* [题目要求]
看下面这篇讲FFmpeg音视频数据转换的文章，回答这几个问题：
(a) 文章开头举的例子里，解码得到的视频帧是什么格式？某类处理算法要的输入又是什么格式？
(b) libswscale主要支持哪两类功能？
(c) 用libswscale时主要靠哪个上下文结构体？

::: 文章摘录 :::

FFmpeg学习（五）：音视频数据转换

0. 前言

在音视频开发过程中，我们经常会碰到这样的场景，如解码得到的视频帧是YUV420P格式，而某一类处理算法输入是RGBA格式，又或者某个媒体文件音频是四声道，但是播放设备只支持双声道输出。对此，往往需要将原数据进行转换，使得其符合后续处理流程的输入。今天我们主要介绍FFmpeg中对于音视频帧进行数据转换的方法。

1. 相关介绍

1.1 libswscale

libswscale是ffmpeg提供的专门用于图像数据转换的库，它主要支持两类功能：

（1）色彩空间（或格式）的转换，如RGBA、YUV420P的图像转换。

（2）图像大小的转换，并且支持不同的缩放采样/插值方式

使用libswscale主要依赖于一个上下文结构体SwsContext，这个结构体的具体成员FFmpeg并没有在API中开放，内部实现比较复杂，需要在FFmpeg的源码中才能查看到具体细节。不过我们可以从他的创建方法中简单了解到其包含的一些信息。

C++ 复制代码

// 常用的创建方法
struct SwsContext *sws_getContext(int srcW, int srcH, enum AVPixelFormat srcFormat,
                                  int dstW, int dstH, enum AVPixelFormat dstFormat,
                                  int flags, SwsFilter *srcFilter,
                                  SwsFilter *dstFilter, const double *param);

// 包含的一些信息
struct SwsContext {
    // ...

::: 摘录材料 :::

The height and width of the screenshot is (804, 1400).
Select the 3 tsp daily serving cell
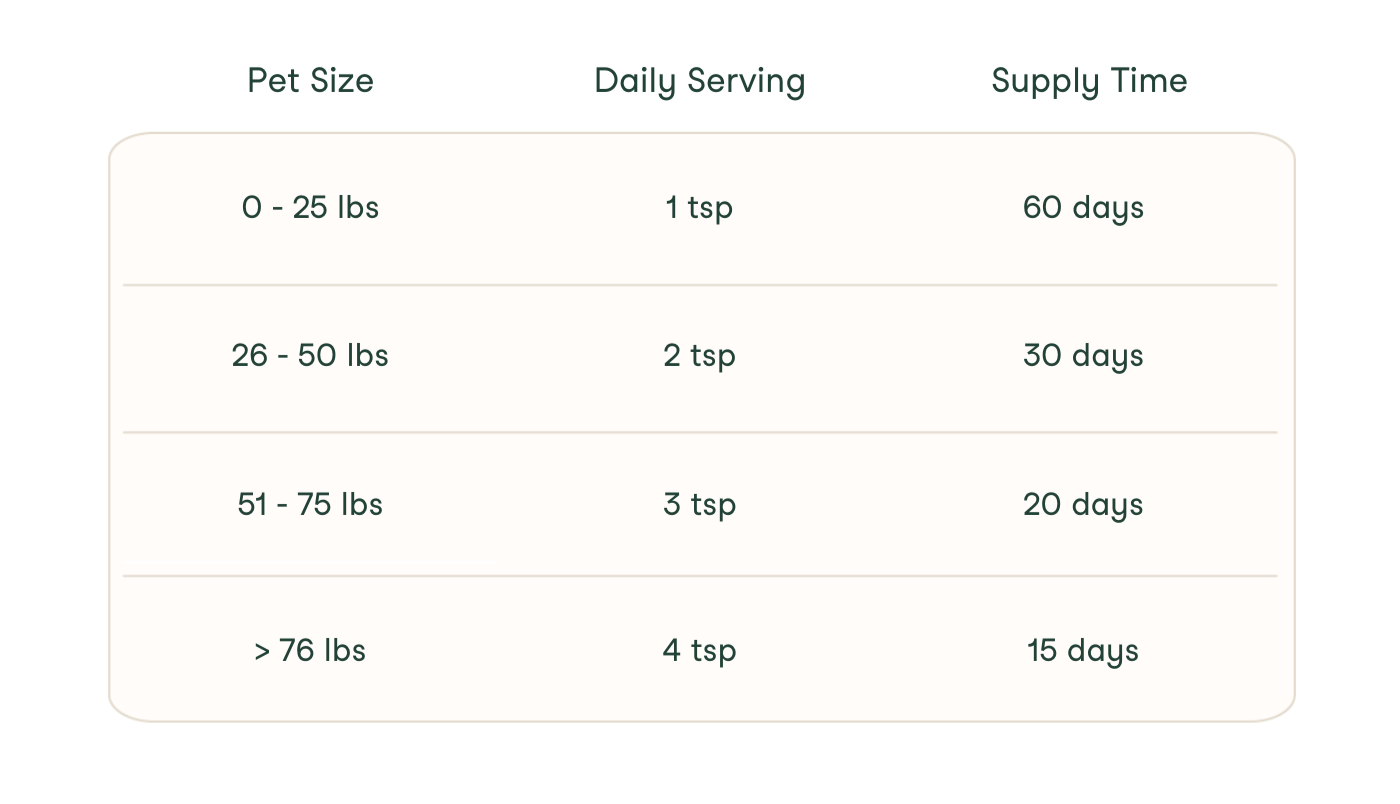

:::
::: 摘录材料 :::

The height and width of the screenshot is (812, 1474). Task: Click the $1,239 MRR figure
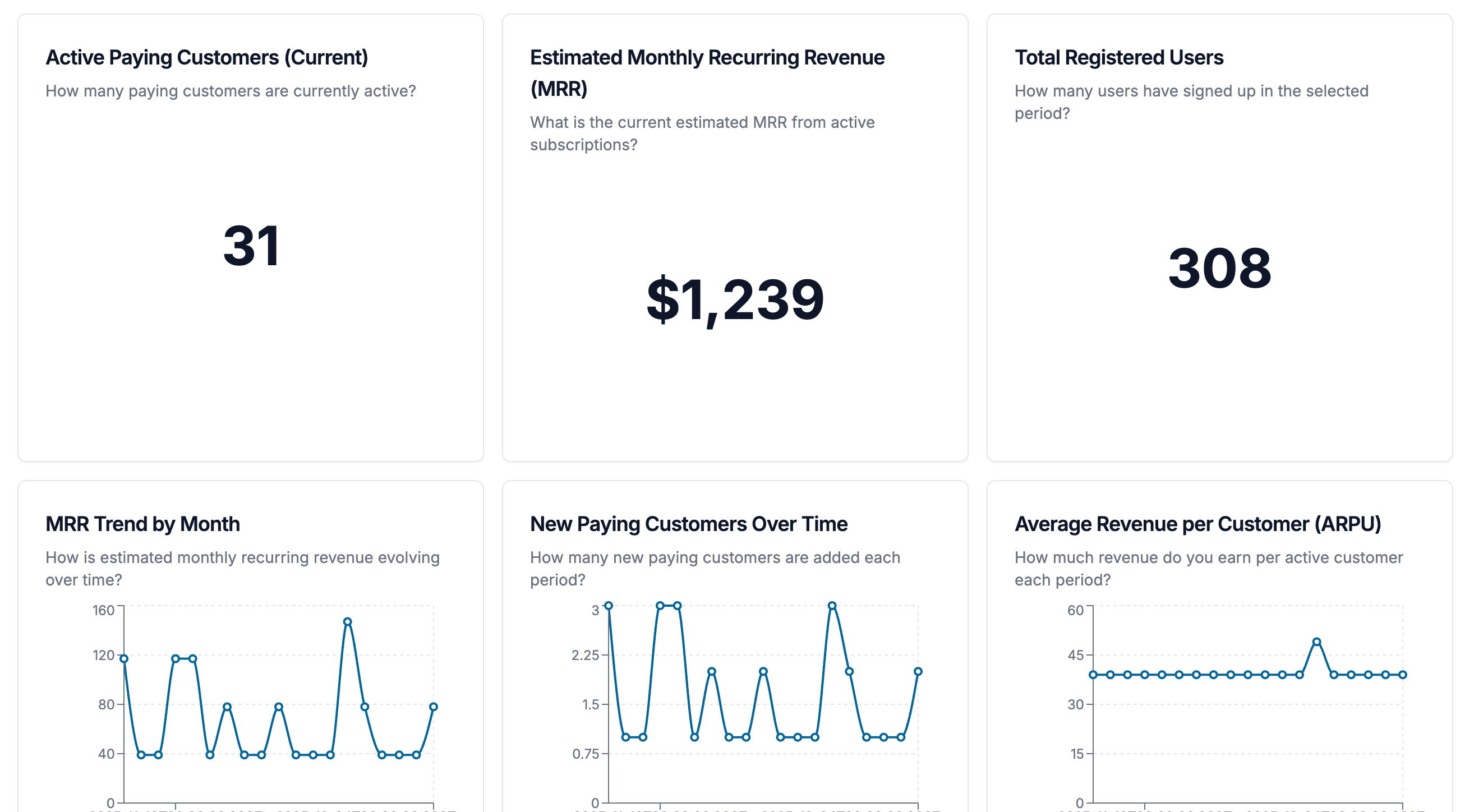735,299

:::

* [参考答案]
(a) 解码得到的视频帧是YUV420P格式，那类处理算法的输入是RGBA格式。
(b) 一是色彩空间（或格式）的转换，比如RGBA和YUV420P之间的图像转换；二是图像大小的转换，并且支持不同的缩放采样/插值方式。
(c) SwsContext。